There are external factors (e.g., concentration, temperature, pH), however, that can result in physical or chemical changes within the sample. These changes will manifest in the position of the chemical shift and are therefore easily observable in routine 1H NMR! For the case of pyridine, we will explore the effect of pH on the chemical shift.
Pyridine, of course, is a nitrogen base, so at low pH we expect that it will be protonated to yield pyridinium – its conjugate acid form. So in very acidic samples (such as pH = 1) the pyridinium form will be the sole species. In this case, we would expect a 1H NMR spectrum with resonances at: δ 8.87 (d, 2H, o-ArH), 8.44 (m, 1H, p-ArH), 7.98 (m, 2H, m-ArH) ppm. The differences in the pyridine/pyridinium conjugate acid/base pair spectra are depicted below:
In the intermediate pH range, on the other hand, we can expect that both pyridine and pyridinium will exist in the sample and there will be an equilibrium. This can be described by an acid dissociation constant (Ka) expression and rearranged to afford the Henderson-Hasselbalch equation.
So…..pyridine and pyridinium have unique chemical shifts can you expect to see both of them in an 1H NMR spectrum? No! Nothing complicated (or convoluted) like that! These species are in a fast equilibrium, so on the NMR time scale what you “see” is actually a weighted, time-averaged chemical shift. This means that the observed chemical shift is a function that depends on: (i) the amount of each species; and (ii) the chemical shift of each species.

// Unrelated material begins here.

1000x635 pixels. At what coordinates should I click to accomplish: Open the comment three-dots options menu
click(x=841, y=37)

Still sounds complicated? Well, okay, maybe a little bit, but this means that NMR provides an easy means with which to experimentally determine the pKa of a given equilibrium! By varying the solution pH, and noting the chemical shift, one can construct a titration curve – the equivalence point of which the molar fraction will be one and pKa will equal pH.
How??
Prepare a 5mL 1.0M HCl and KOH stock solutions in D2O, as well as a 0.1M KOH solution to be used to adjust sample pH. Once the stock solutions have been prepared, set them aside and concoct the sample by combing: 3mL of a 0.25M N(Me)4I D2O solution, 12mL of D2O, 2mL of 1.0M HCl in D2O and 0.25mL of pyridine (enough to make at least 20 samples). Ensure that this is mixed well and use a pH meter to determine the initial pH of the sample. If it is greater than one add the HCl stock solution until the desired pH is reached. Once at pH = 1, transfer ~0.7 mL of this sample into an NMR tube and label it with the appropriate pH.

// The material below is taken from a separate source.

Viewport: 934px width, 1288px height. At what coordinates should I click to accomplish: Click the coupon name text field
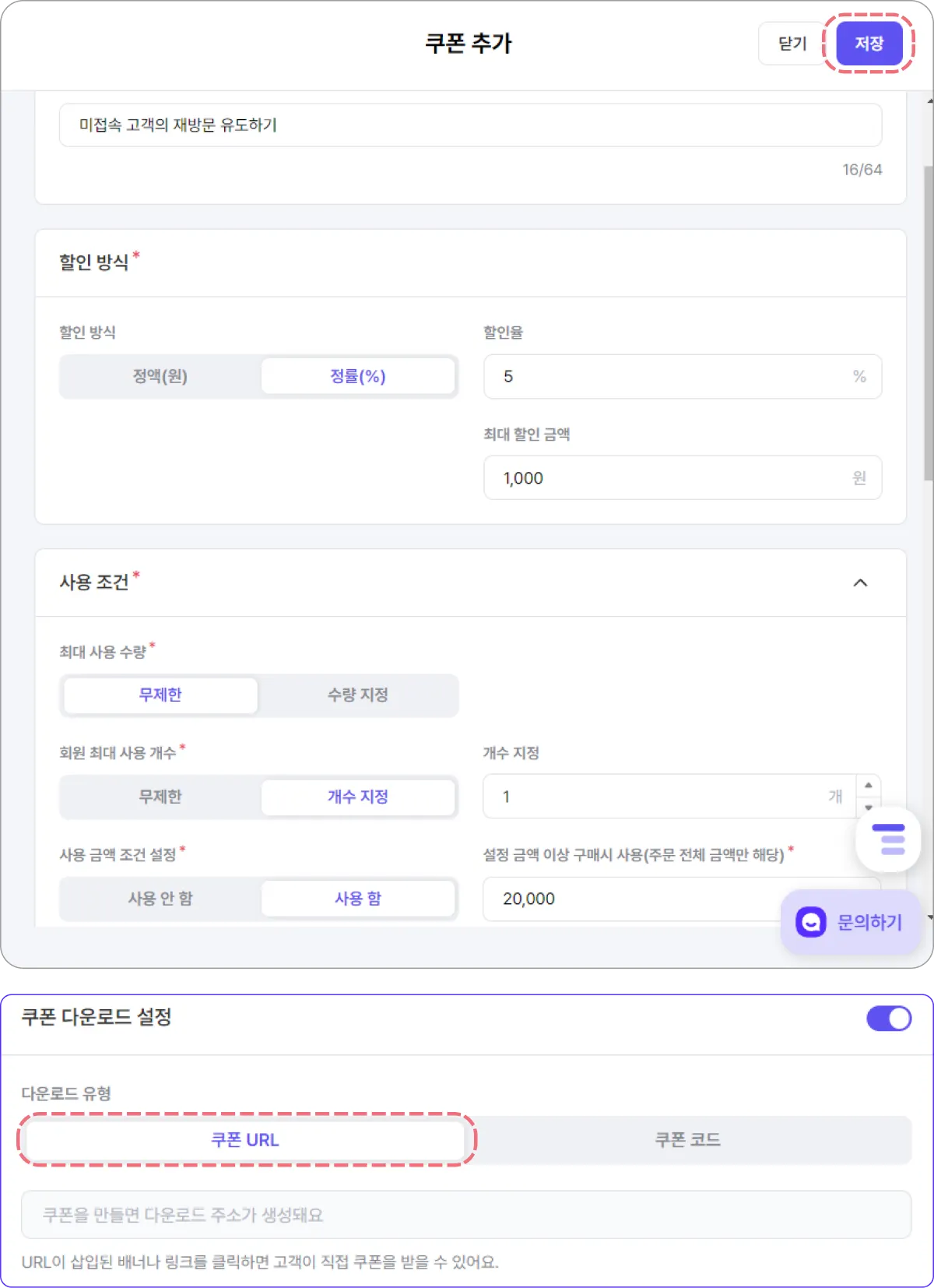pos(470,125)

Slowly raise the pH of sample solution using the KOH stock solution – transferring a 0.7 mL aliquot to an NMR tube at each pH step. Again – be sure to mix well in each measurement and record the pH at each step. At low and high pH (< 4 and > 7.5) these aliquots can be taken at 0.5 and 1 pH increments, however in the intermediate pH range, care should be prepare NMR samples at more regular intervals.

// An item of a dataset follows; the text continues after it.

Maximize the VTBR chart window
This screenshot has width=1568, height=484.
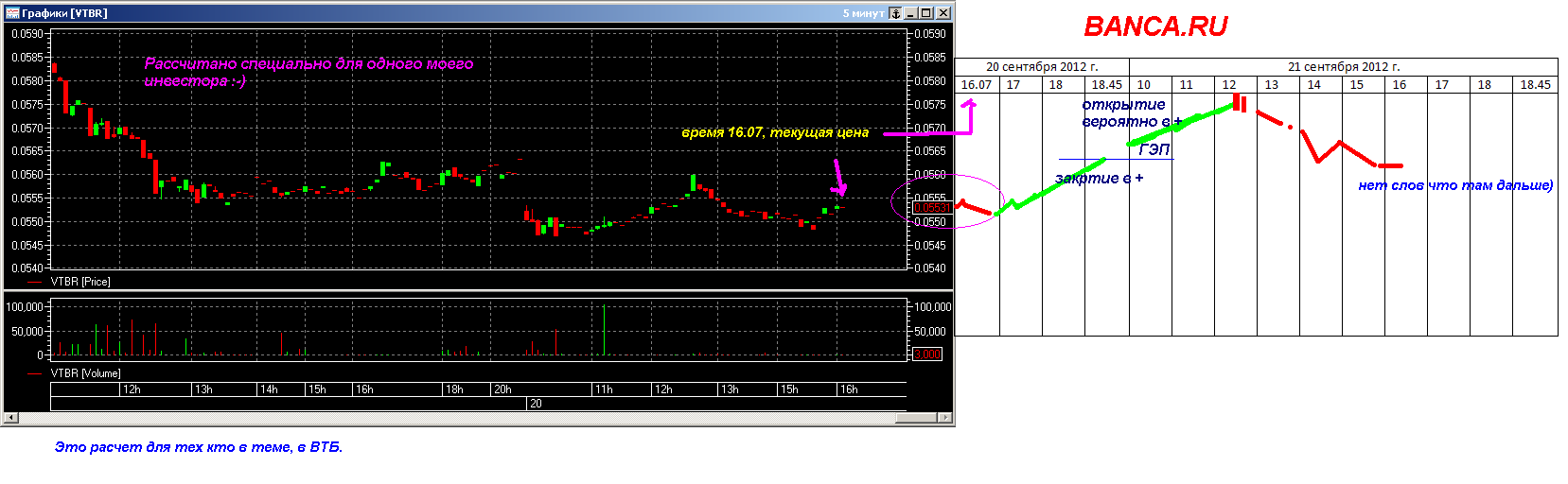click(925, 13)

One the samples are prepared, 1H NMR spectrum can be taken with a set number of parameters (we chose a spectral width of 12 ppm, 0.5 s delay, and 32 scans).
Now what??
Load measured 1H NMR spectra into MNova for additional processing. Each spectrum should be phased, baseline corrected and referenced (to the tetramethylammonium idodide peak at 3.207 ppm). The chemical shift of pyridine is determined by selecting one of the peaks in a multiplet (either the ortho-doublet,meta-multiplet or para-triplet). It doesn’t matter which peak is selected (except that it must be resolved at each pH and is used consistently throughout the data analysis) and, in fact, can be done for all three resonances. The data shown below is for the downfield peak of the ortho-doublet. Once determined, this chemical shift was plotted versus the sample pH to afford a titration curve.